Decreased pup survival was noted at 1.5 times the MRHD in a rat pre- and post-natal development study when pregnant animals were administered subcutaneous doses of 4.4, 13.3, and 40 mg/kg/day bupivacaine hydrochloride (equivalent to 0.2, 0.5 and 1.5 times the MRHD, respectively, based on the BSA comparisons and a 60 kg human weight) from implantation through weaning (during pregnancy and lactation).
Limited published literature reports that bupivacaine and its metabolite, pipecoloxylidide, are present in human milk at low levels. There is no available information on effects of the drug in the breastfed infant or effects of the drug on milk production. The developmental and health benefits of breastfeeding should be considered along with the mother’s clinical need for EXPAREL and any potential adverse effects on the breastfed infant from EXPAREL or from the underlying maternal condition.
The safety and effectiveness of EXPAREL for single-dose infiltration to produce postsurgical local anesthesia have been established in pediatric patients aged 6 years and older. Use of EXPAREL for this indication is supported by evidence from adequate and well-controlled studies in adults with additional pharmacokinetic and safety data in pediatric patients aged 6 years and older [see Adverse Reactions (6.1), Clinical Pharmacology (12.3), and Clinical Studies (14.3)].
Safety and effectiveness have not been established in pediatric patients aged less than 6 years old for local infiltration or less than 18 years old for interscalene brachial plexus nerve block.
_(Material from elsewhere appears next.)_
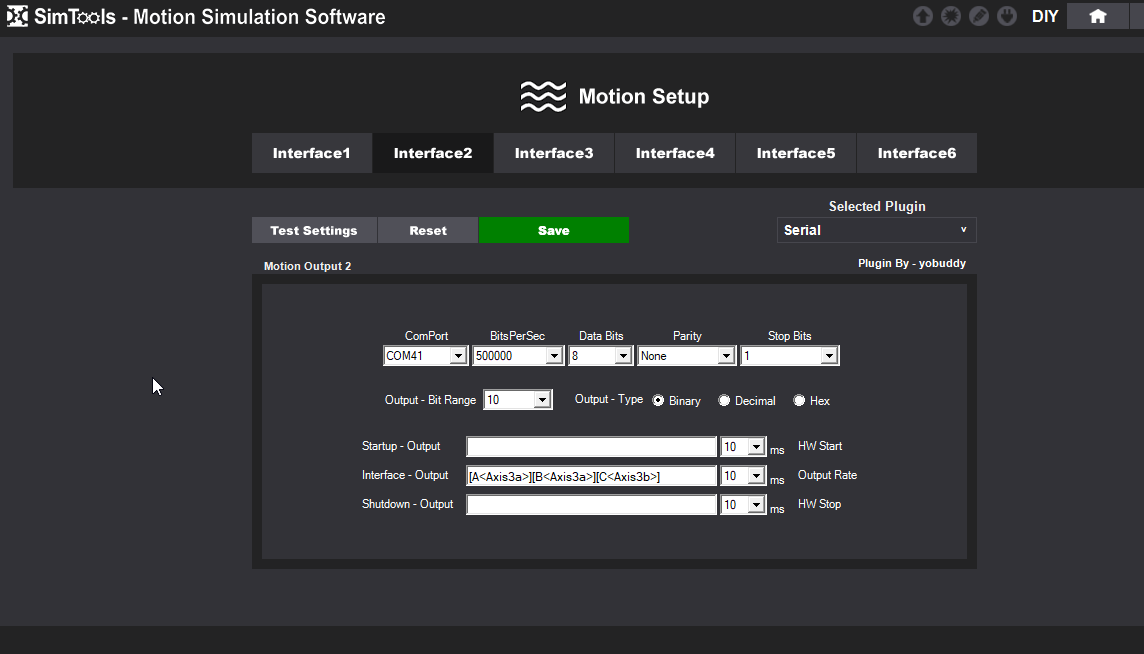Click the starburst status icon
Screen dimensions: 1144x654
[x=951, y=17]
Of the total number of patients in the EXPAREL local infiltration clinical studies (N=823), 171 patients were greater than or equal to 65 years of age and 47 patients were greater than or equal to 75 years of age. Of the total number of patients in the EXPAREL nerve block clinical studies (N=531), 241 patients were greater than or equal to 65 years of age and 60 patients were greater than or equal to 75 years of age. No overall differences in safety or effectiveness were observed between these patients and younger patients. Clinical experience with EXPAREL has not identified differences in efficacy or safety between elderly and younger patients, but greater sensitivity of some older individuals cannot be ruled out.
In clinical studies, differences in various pharmacokinetic parameters have been observed between elderly and younger patients. Bupivacaine is known to be substantially excreted by the kidney, and the risk of toxic reactions to bupivacaine may be greater in patients with impaired renal function. Because elderly patients are more likely to have decreased renal function, this should be considered when performing dose selection of EXPAREL.
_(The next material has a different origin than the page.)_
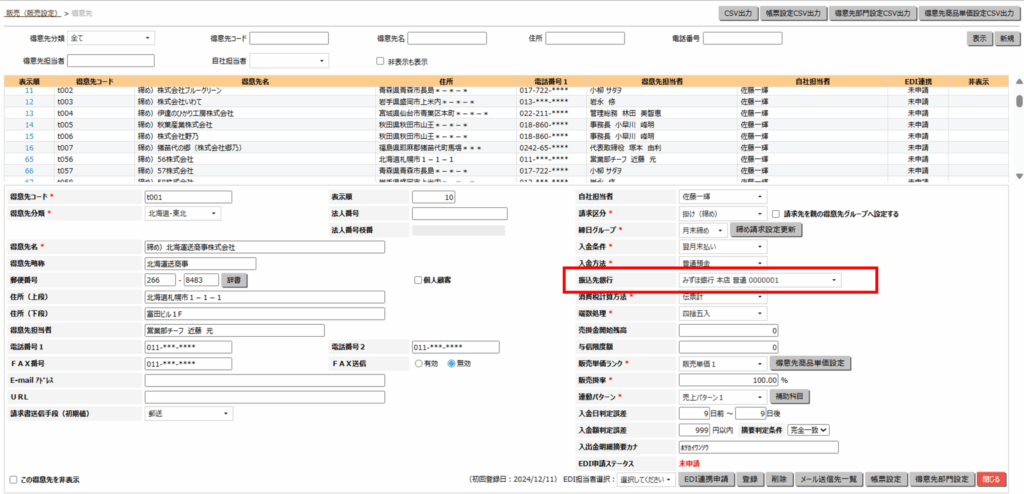Click the E-mail address input field
1024x494 pixels.
point(264,380)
Bupivacaine is known to be substantially excreted by the kidney, and the risk of toxic reactions to this drug may be greater in patients with impaired renal function. This should be considered when performing dose selection of EXPAREL.
Amide-type local anesthetics, such as bupivacaine, are metabolized by the liver. Patients with severe hepatic disease, because of their inability to metabolize local anesthetics normally, are at a greater risk of developing toxic plasma concentrations, and potentially local anesthetic systemic toxicity. Therefore, consider increased monitoring for local anesthetic systemic toxicity in subjects with moderate to severe hepatic disease.